Saturday, August 18, 2007

[Jyo_hurricane] Hurricane Dean: August 17, Update D

This is like the stock market week I believe - it's just going from bad to

Hurricane Dean is now a Category 4 storm and has slowed down to a forward
speed at a stately 18 mph (which is still a lot faster than other storms
I've seen). But he has slowed down over that lovely (!) warm ocean and in
a region of low wind shear.

The slowing down is in response to the high pressure being in his path as
I mentioned earlier. But he has also taken a more westward path, which is
also in response to that high pressure. He might even move a little
southward because that's the only way to get around the high without
slowing down too much (stalling is really really bad).

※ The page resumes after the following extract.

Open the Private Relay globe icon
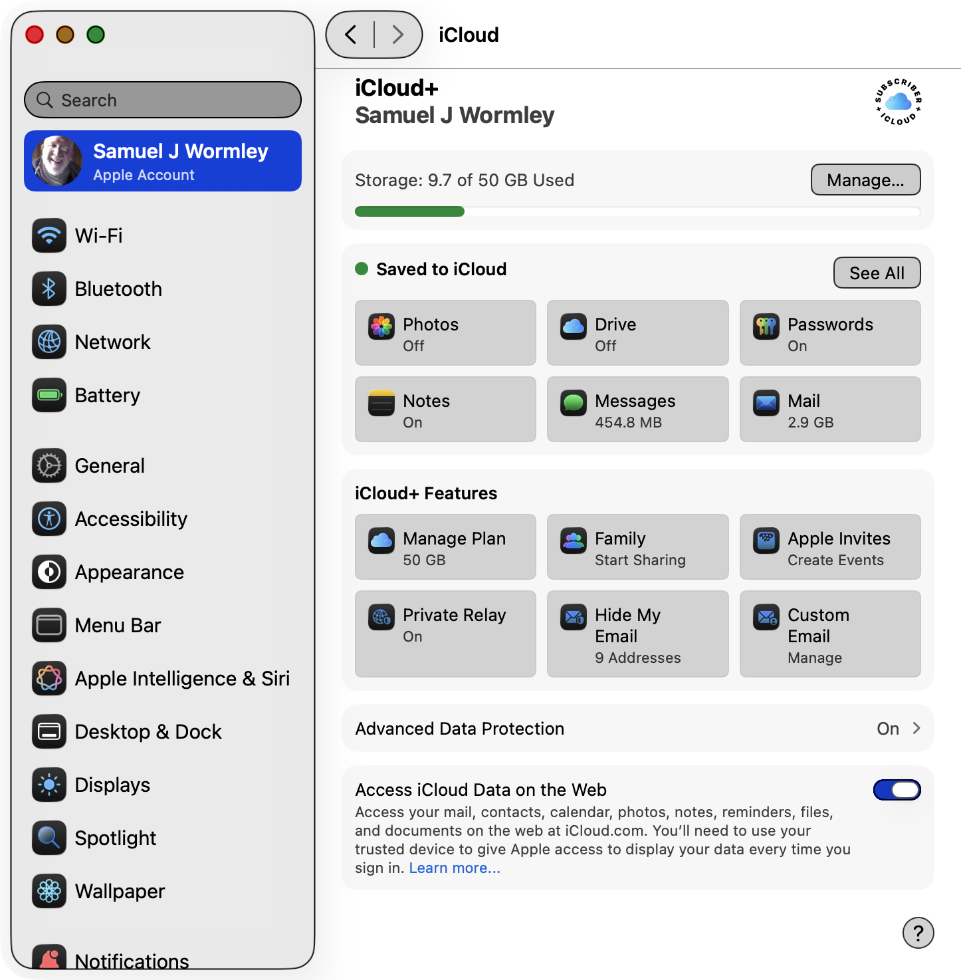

If he maintains
this westward track overnight, then it looks like the high is strong
enough to keep him to the south, in which case landfall is more likely to
be in central America. If he resumes his west-northwestward track, then
the high is not as strong and it means that Jamaica, the Yucatan, and
somewhere on the Gulf (western/northern) will be affected. I think that at
this point the low that was over the Bahamas has stopped it's influence on
H. Dean, so the chance that it would go over DR/Haiti/Cuba is unlikely.

The minimum pressure is 937 mb and the maximum sustained winds are 145 mph
(126 kt). This makes him a mid-strength cat 4 (cat 4: 131-155mph; 114-135
kt). He is currently at about 15N, 66W. From an oceanic point of view, it
almost doesn't matter what his track his, once he has crossed 70W, he will
intensify further (if he doesn't before). At that point, although he will
be over approximately the same temperature waters, he will be over water
that is warm with depth. I'll go into that another day (maybe tomorrow),
but for now, it seems likely that he will reach cat 5 status by this time
tomorrow unless there is something in the atmosphere to hold him back.
This would be ahead of the official forecast, which doesn't have him as a
cat 5 until Monday. I hope the official intensity is the right one!

More tomorrow (did you think you'd get a day off?)
These remarks are just what I think/see regarding tropical storms - not
the opinion of any organization I represent. If you are making an
evacuation decision, please heed your local emergency management and the
National Hurricane Center's official forecast and the National Weather
Service announcements. This is not an official forecast. If I "run away,
run away" (Monty Python), I'll let you know.